Et on sait que l’apprentissage sur le tabouret ou le lancer dans l’eau ne sont pas des processus d’apprentissage. C’est Skinner qui écrivait dans « la révolution scientifique de l’enseignement » (Dessart 1968) :
« Plonger pour apprendre à nager, voilà à quoi se ramène cet entraînement des facultés rationnelles. Il n’est pas plus efficace pour enseigner à penser que pour enseigner à nager. Si nous jetons un groupe d’enfants dans un étang, quelques-uns d’entre-eux réussiront à regagner la rive et à s’en sortir. Nous pouvons prétendre leur avoir appris à nager, bien que la plupart nagent fort mal ; quant aux autres, ils couleront et nous irons les repêcher. Quand nous enseignons à penser nous ne voyons pas ceux qui coulent, et nous ne voyons pas comment pensent mal ceux qui survivent. Cette méthode n’enseigne pas ; elle sélectionne simplement les sujets capables d’apprendre seuls. »
Et on ne peut être que d’accord avec Evelyne Charmeux lorsqu’elle écrit : « une situation d’apprentissage qui ne contient pas tous les paramètres de l’activité ne peut pas être une situation efficace. »
Je retiens ce passage important d’E. Charmeux :
« Comme ils ne pouvaient lire les mots écrits en gros, Jeanne les leur donna : « balayons nos habitudes ».

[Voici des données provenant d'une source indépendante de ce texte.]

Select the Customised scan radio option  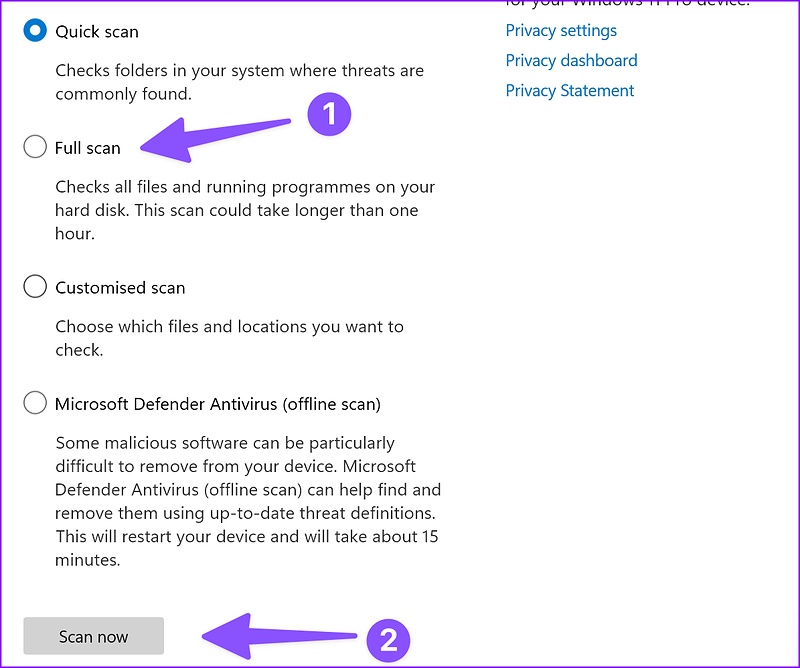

Et comme l’enfant ne peut pas plus nager que lire, comme il ne dispose même pas des zones neuronales permettant de lire, mieux vaut abandonner l’idée de commencer par le faire lire et l’accompagner dans le codage de l’oral en écrit.
Lorsqu’il transforme l’oral en écrit, on lui enseigne le code mais il apprend le codage et le décodage qui en découle. Toute son expérience de la conquête de la langue orale lui est utile. On ne peut décoder« aquarium » que si on a codé ce mot. Il sait coder, les travaux de Ferreiro le prouvent, il apprendra progressivement à lire ce qu’il a écrit, à créer cette zone neuronale dédiée à la lecture. En clair, il vaut mieux entrer progressivement dans l’eau, l’apprivoiser, pour utiliser les découvertes réalisées à son contact. En commençant par coder, on comprend que la place des sons dans le temps indique la place des codes dans l’espace. L’enfant projetant progressivement son savoir parolier en réalité écrite apprend simultanément l’orthographe et la lecture.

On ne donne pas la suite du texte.